§ **Available data**
___
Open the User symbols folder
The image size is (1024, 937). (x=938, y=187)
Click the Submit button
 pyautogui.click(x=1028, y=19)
___
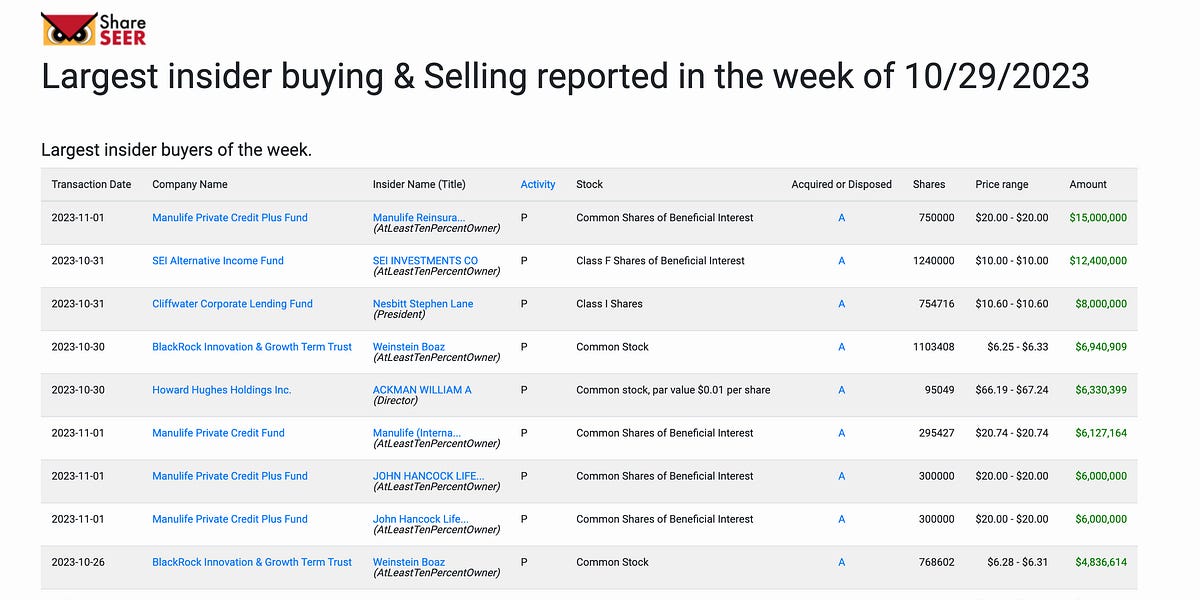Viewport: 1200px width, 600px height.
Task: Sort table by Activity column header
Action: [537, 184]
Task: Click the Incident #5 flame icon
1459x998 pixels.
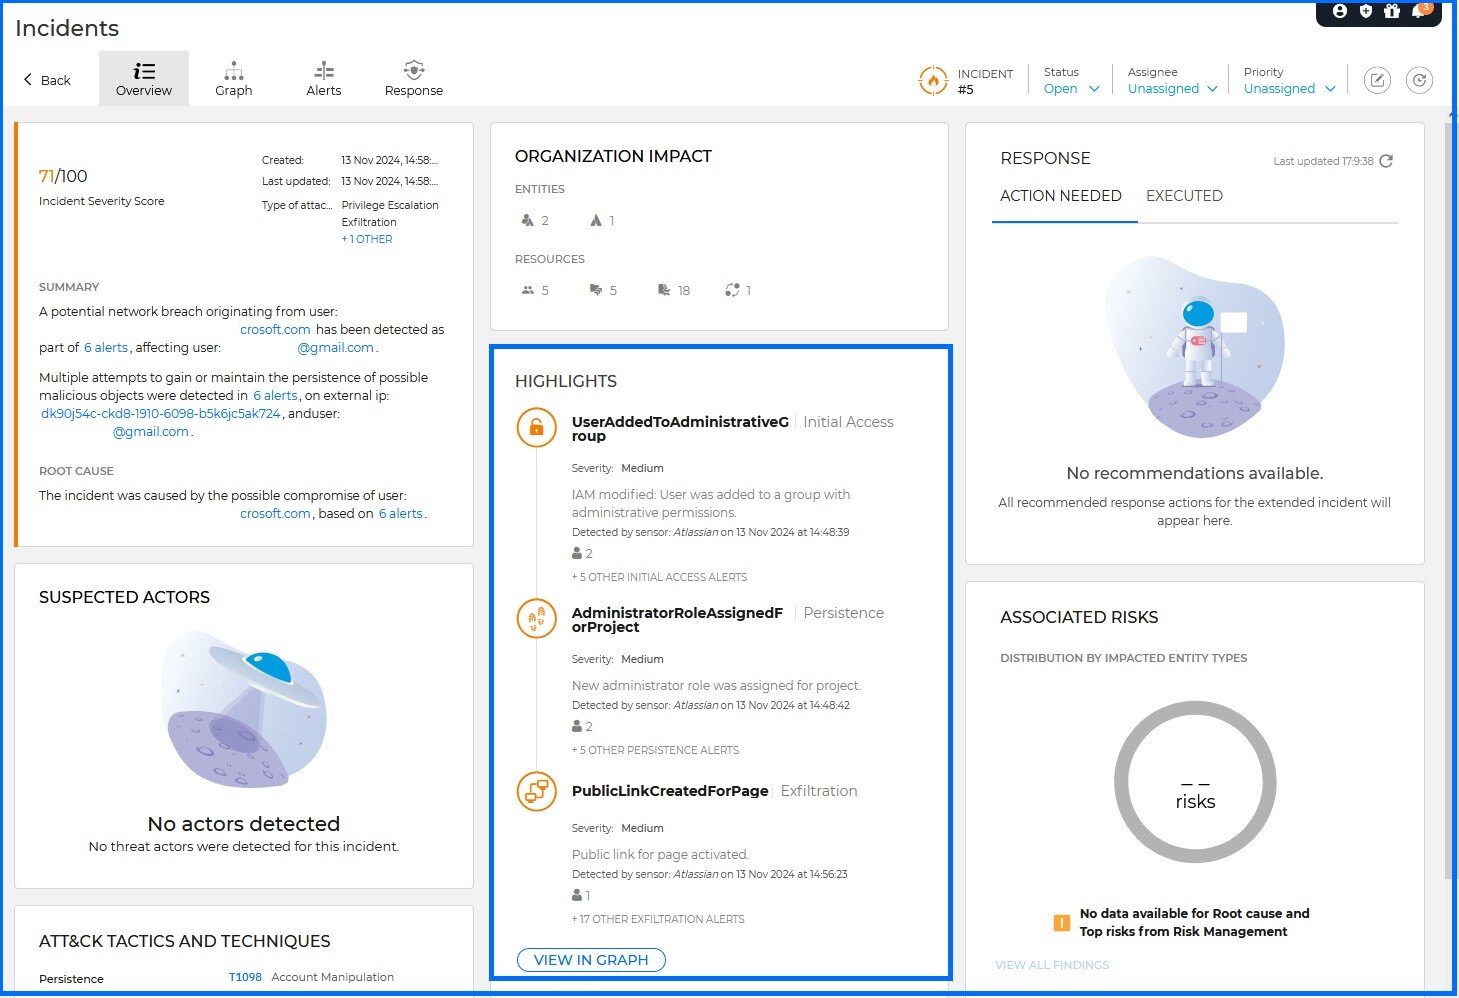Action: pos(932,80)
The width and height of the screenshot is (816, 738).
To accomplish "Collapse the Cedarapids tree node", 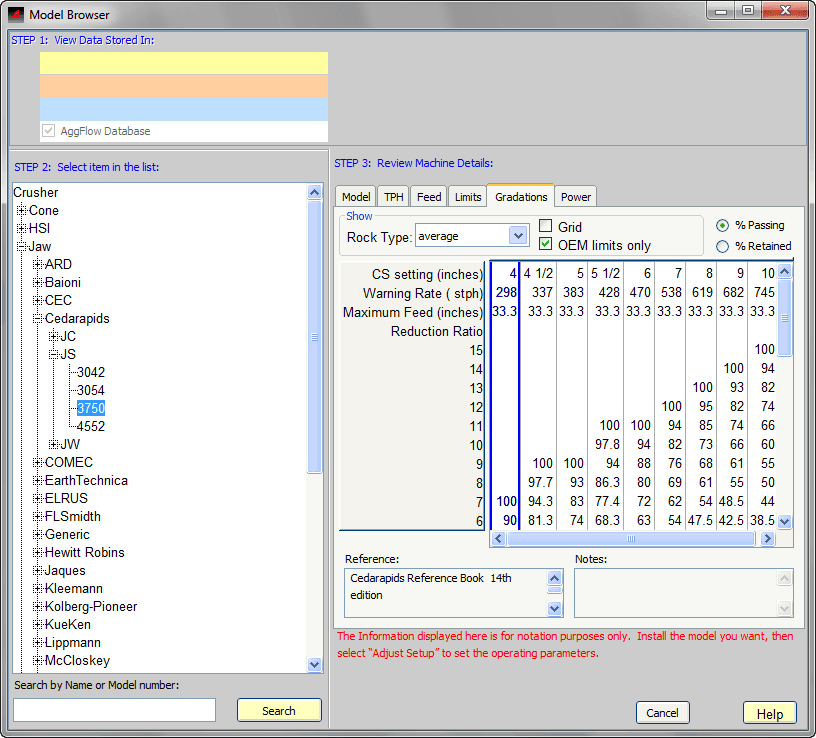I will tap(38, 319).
___
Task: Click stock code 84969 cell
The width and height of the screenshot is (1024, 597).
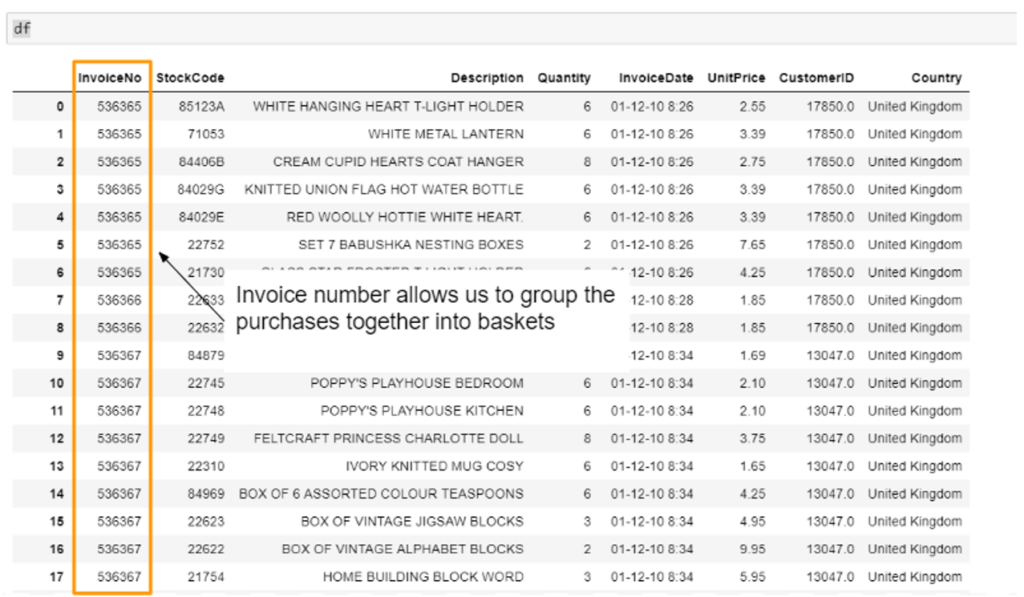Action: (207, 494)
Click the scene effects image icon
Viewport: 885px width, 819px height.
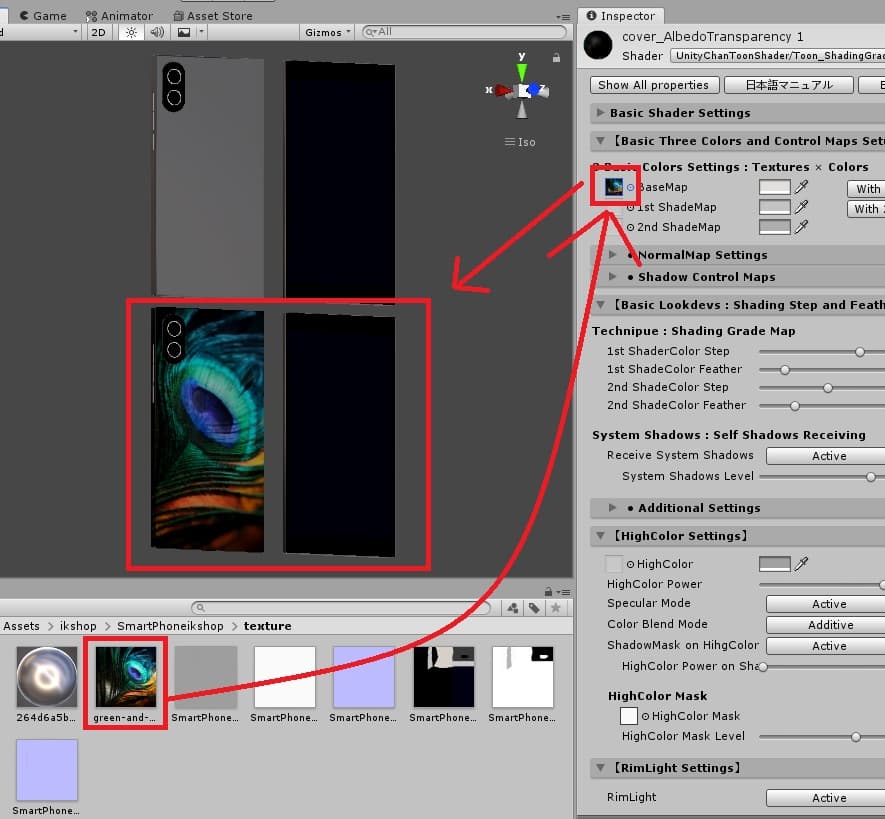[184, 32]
___
§ **What is expected**
In the listing, find every line with the word "icon" and return it.

§ **Response box**
Task: Click the Incident #5 flame icon
Click the scene effects image icon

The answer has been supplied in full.